Available data Block Start

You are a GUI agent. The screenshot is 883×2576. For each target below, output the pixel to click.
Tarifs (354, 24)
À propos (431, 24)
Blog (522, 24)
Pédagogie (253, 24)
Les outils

Available data Block End

= Problem requirements =
Return the records in full. Omit nothing.

= Reply to the task =
You are a GUI agent. The screenshot is 883×2576. For each target below, output the pixel to click.
Tarifs (354, 24)
À propos (431, 24)
Blog (522, 24)
Pédagogie (253, 24)
Les outils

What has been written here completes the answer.